Political scientists with a quantitative bent have long relied on time-tested tools such as in-person and telephone surveys and official government statistics. But the rapid ascendance of digital technology and the emergence of new channels for communication and information pose a challenge for data-based social science.
“Technology has completely changed how we get political news and form opinions, with people interacting almost entirely through social media like Facebook and Twitter,” says Teppei Yamamoto, the Alfred Henry and Jean Morrison Hayes Career Development Associate Professor of Political Science. “Today scientists seeking to understand what shapes political beliefs and behavior must focus on online activities, which means contending with massive amounts of new kinds of data.”
In order to cope with this situation, says Yamamoto, “researchers need new tools for asking questions and analyzing responses.”
To help accomplish just that, Yamamoto has launched the Political Methodology Lab. A research initiative sponsored by the Department of Political Science and the School of Humanities, Arts, and Social Sciences, the lab will advance new computational and analytical research by department faculty, host a speaker series and workshops on advanced quantitative methods, and fund innovative data science projects by students, with the help of its own new, high-performance computing cluster.
Behind the methodology
Powering the lab’s mission are its core members, researchers who “are at the forefront of innovating statistical and computational approaches to important problems,” says Yamamoto.
Among this group is F. Daniel Hidalgo, the Cecil and Ida Green Associate Professor of Political Science, who is examining electoral behavior and political representation in developing countries, as well as government transparency in the United States. Hidalgo’s work involves new statistical models and the application of machine-learning techniques.
Another core colleague, Assistant Professor In Song Kim, is developing a database of lobbying activities in Washington, D.C. Using a novel algorithm, this database, in the form of a publicly available portal, LobbyView, permits users to “follow the money” from interest groups on specific legislative issues.
Yamamoto’s own lab research concerns a troubling trend in American democracy. “There is such a polarization of opinions that Democrats and Republicans think about the world in completely different ways, so they can’t talk to each other much less understand each other,” says Yamamoto. “I want to know why people are getting stuck in these informational silos.”

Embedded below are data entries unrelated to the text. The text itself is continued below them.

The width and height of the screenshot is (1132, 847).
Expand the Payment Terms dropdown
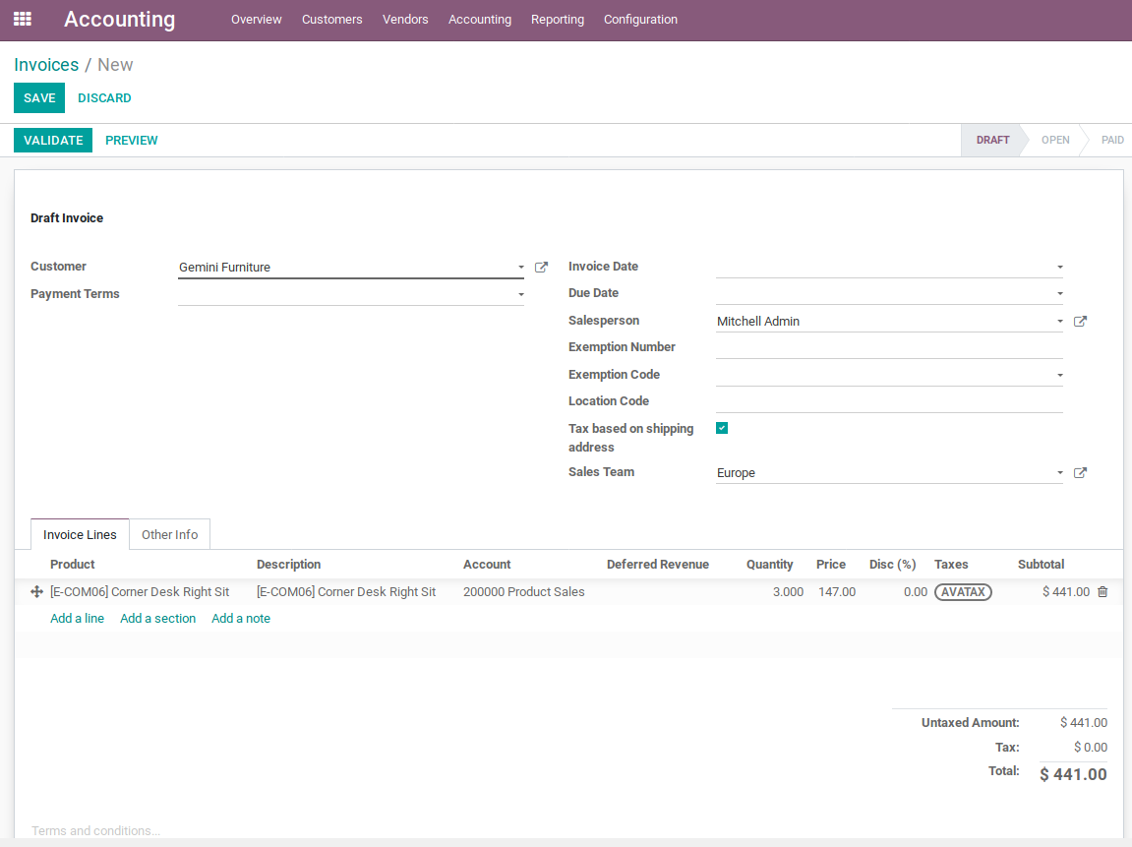pos(520,294)
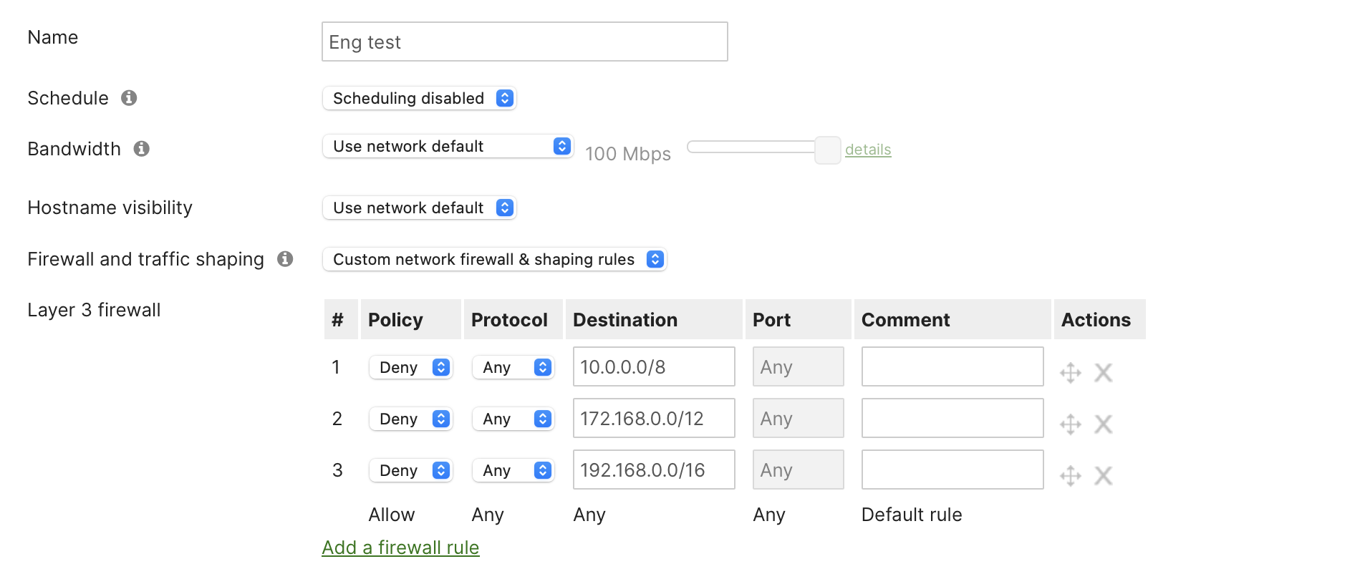
Task: Delete firewall rule 2 with the X icon
Action: (1103, 424)
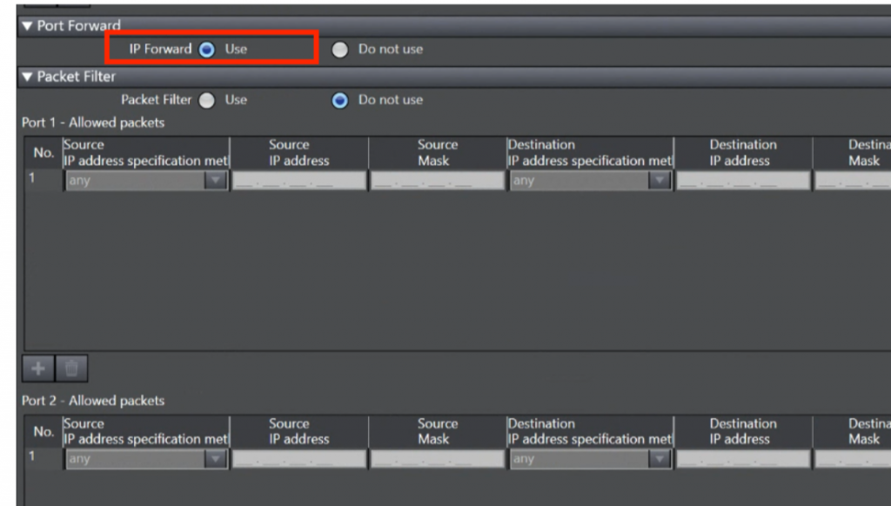This screenshot has width=891, height=506.
Task: Click the Port 2 Destination IP address field
Action: pyautogui.click(x=743, y=459)
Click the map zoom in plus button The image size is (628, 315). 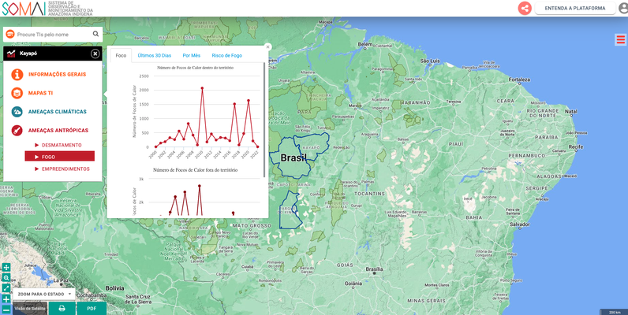click(x=6, y=299)
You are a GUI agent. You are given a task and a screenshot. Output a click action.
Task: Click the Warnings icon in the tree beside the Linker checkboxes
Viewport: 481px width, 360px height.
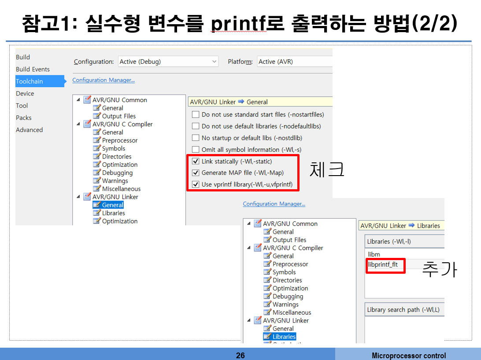point(97,181)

Yamamoto is investigating one explanation for this increased public partisanship: the tendency of individuals to engage exclusively in social media that matches their pre-existing ideologies.

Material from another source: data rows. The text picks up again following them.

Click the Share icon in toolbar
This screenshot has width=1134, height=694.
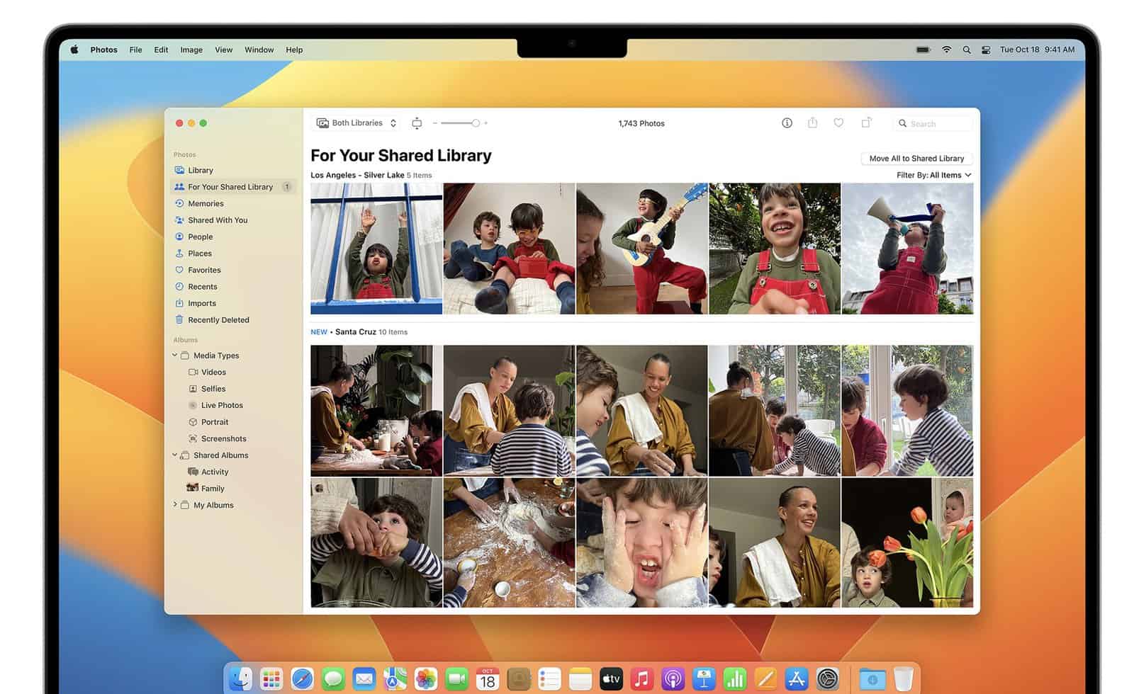[x=812, y=123]
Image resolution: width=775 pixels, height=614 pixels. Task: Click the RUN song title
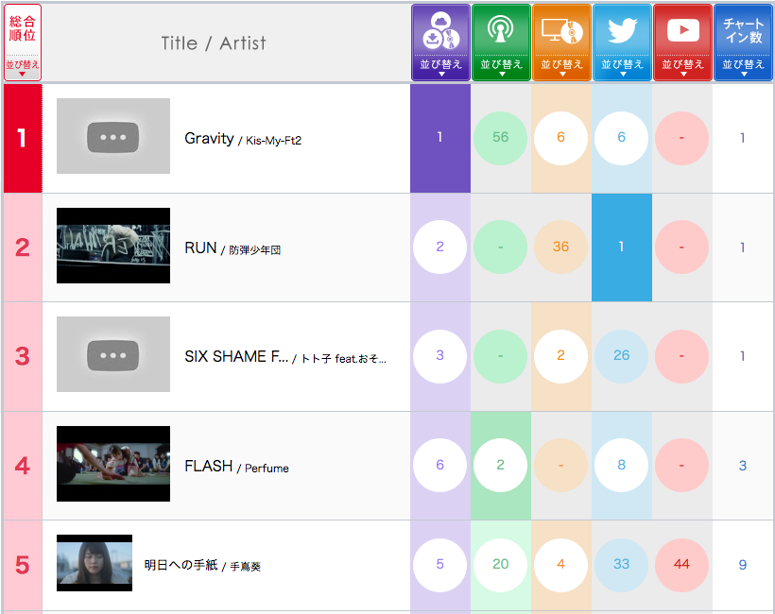point(200,248)
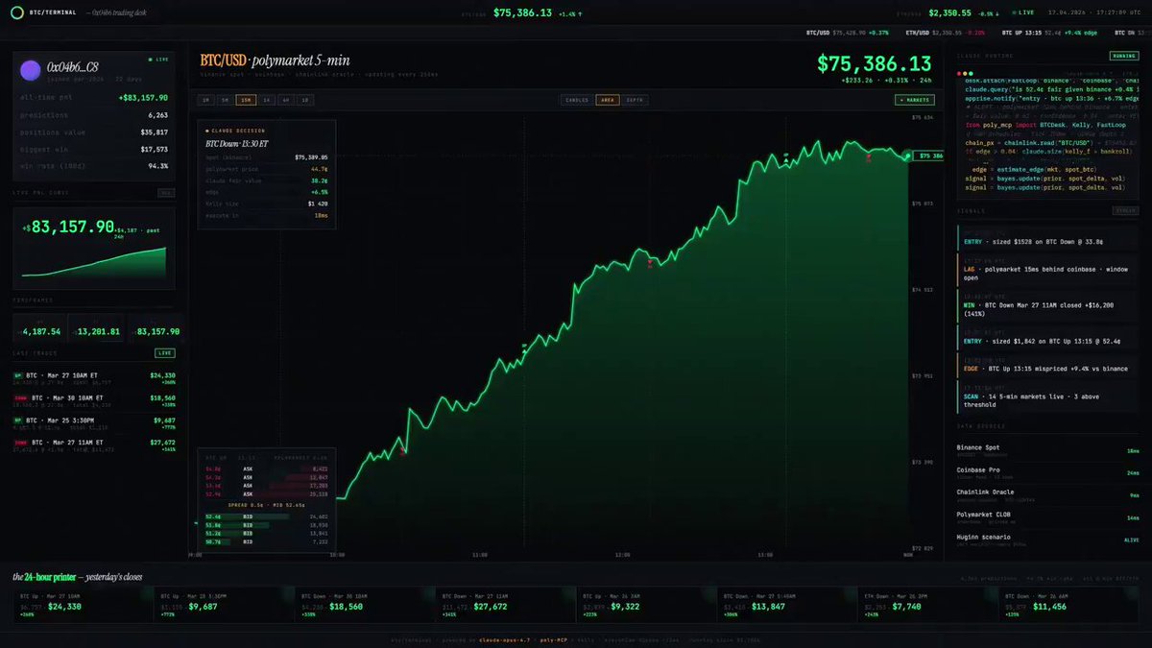Switch chart view to DEPTH
The height and width of the screenshot is (648, 1152).
[x=635, y=100]
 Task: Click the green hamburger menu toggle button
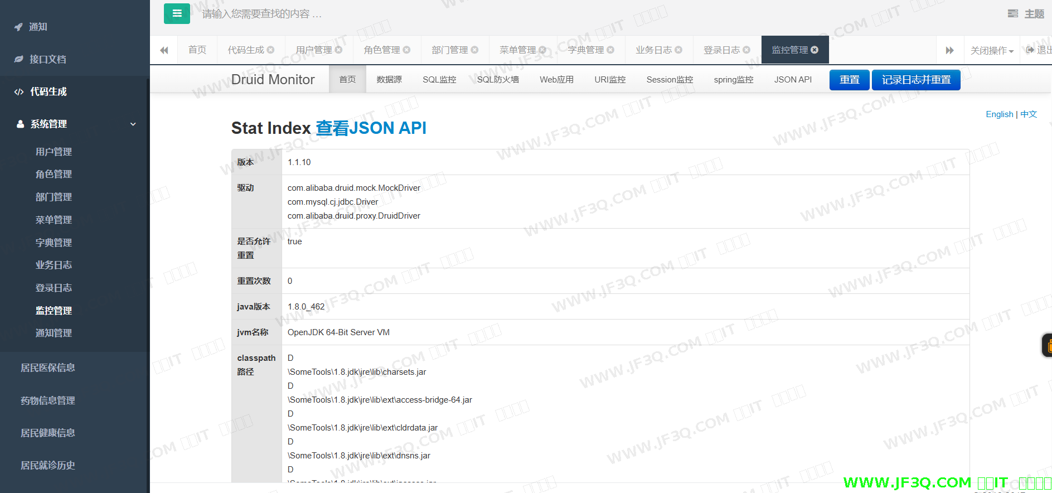click(x=177, y=14)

“In the past, people watched or read the national news and received information that might challenge their beliefs,” says Yamamoto. “Today, it seems people choose information environments where they receive reinforcement for their opinions, making it much less likely for them to be receptive to alternative views.”

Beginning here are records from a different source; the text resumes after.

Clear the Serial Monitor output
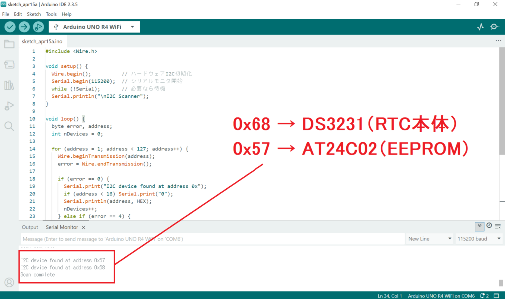This screenshot has height=299, width=511. [x=498, y=226]
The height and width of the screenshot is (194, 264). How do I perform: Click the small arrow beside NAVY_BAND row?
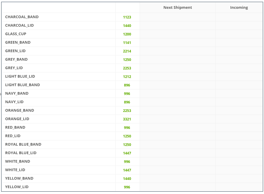point(1,94)
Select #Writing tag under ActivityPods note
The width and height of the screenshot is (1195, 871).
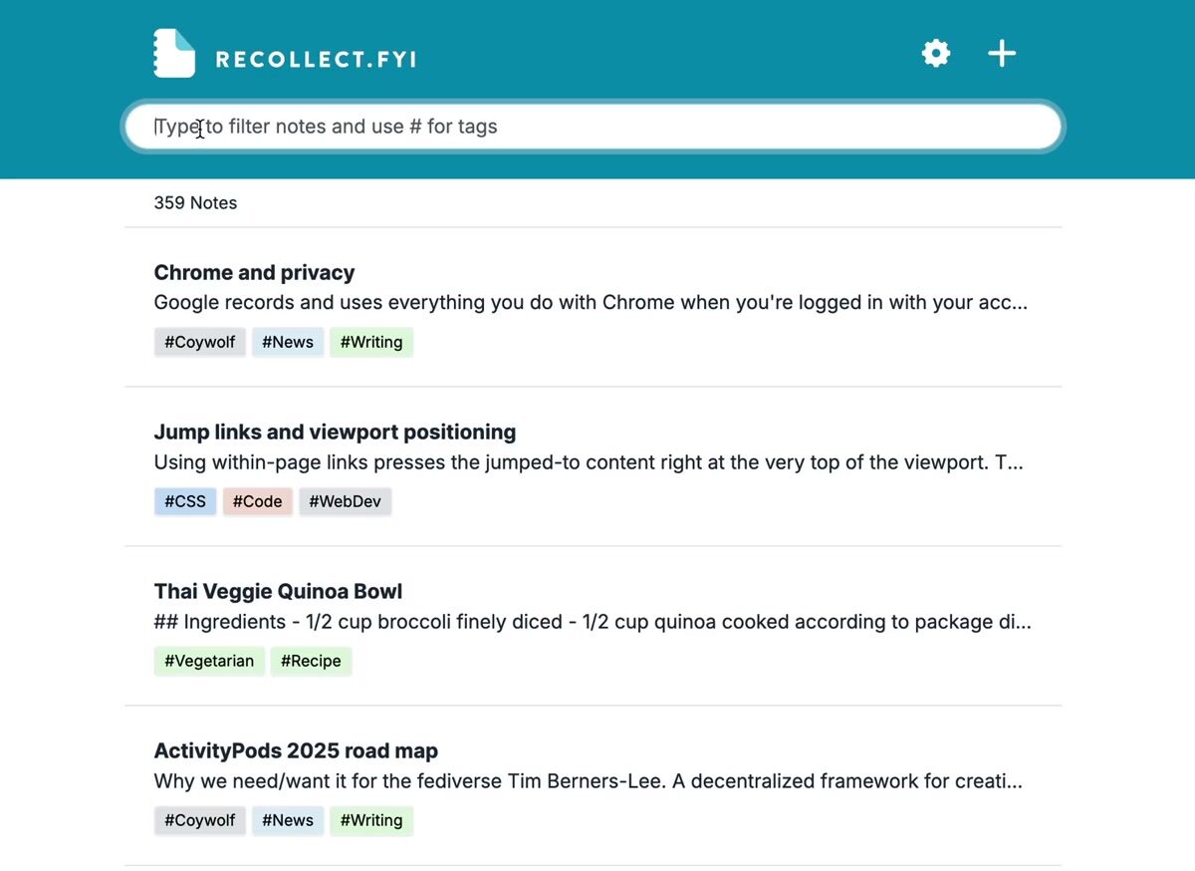pyautogui.click(x=371, y=820)
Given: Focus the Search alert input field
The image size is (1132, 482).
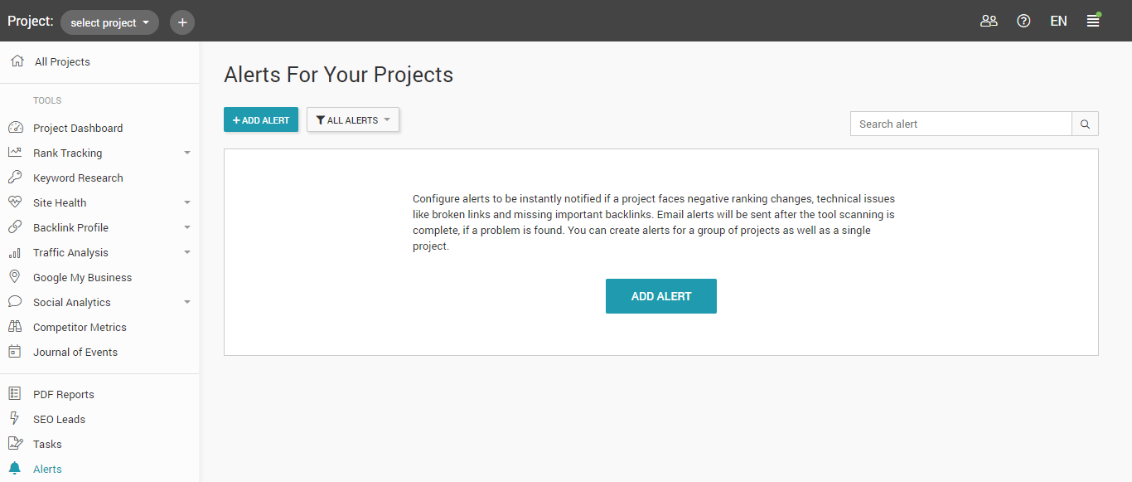Looking at the screenshot, I should [x=961, y=124].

But testing this hypothesis in a real-world way requires a fresh approach. Past research has involved showing subjects different types of media content and querying them later about the potential impact of their media consumption. Yamamoto and lab affiliate Adam Berinsky, the Mitsui Professor of Political Science, are devising new experimental designs to get a better grasp on the polarizing effects of media.
One study works with online survey respondents in an effort to determine whether their political persuasions confine them to similar sorts of media streams and news articles. In a related experiment, lab researchers are analyzing a data set tracking the media consumption of thousands of people with known political ideologies to see whether exposure to different media treatments of political information alters the media they pursue.
Yamamoto hopes that the results of these different experiments will reveal in a quantifiable way whether consuming politically tinged social media contributes to trapping people inside ideological silos and reinforcing their pre-existing opinions.
Another major question the lab hopes to pursue is whether the algorithms embedded in some of today’s most popular communications platforms, such as YouTube, channel users into these silos, closing them off from alternative political perspectives.
The age of information technology
The overarching goal of Political Methodology Lab research, suggests Yamamoto, is to reveal the rapidly evolving machinery of political discourse, participation, and governance, with the hope of identifying threats to these institutions. “All over the world democracy is in trouble,” says Yamamoto. “The thing is, the societal changes brought about by information technology create both crises and new ways to analyze what is happening.”
While he once imagined becoming a diplomat, Yamamoto, whose father served as a Japanese prefecture official, has long been devoted to using scientific methods to understand and buttress democratic institutions. While working toward his undergraduate degree at the University of Tokyo, where he studied the voting behavior of European parliament members, he went to Oxford University to research the formation of the European Union.
“I was intrigued by this great idea of a super government formed through the union of nation states,” recalls Yamamoto. “I wanted to study the mechanisms behind it empirically, using statistics.” At Princeton University, where he earned his doctoral degree, Yamamoto developed new approaches for analyzing and modeling voting behavior, just as the digital revolution was bringing about a sea change in political communication and unleashing a flood of public opinion data.
Today, with the European Union on shaky footing, and American democracy in peril, Yamamoto feels optimistic that the Political Methodology Lab will be able to take advantage of new technology and data “to potentially solve crises,” says Yamamoto. “Once our projects find the causal mechanism behind a problem, we will be in a good position to make policy recommendations.” But actually implementing the fix will be a matter of politics — “and that’s outside the realm of science,” says Yamamoto.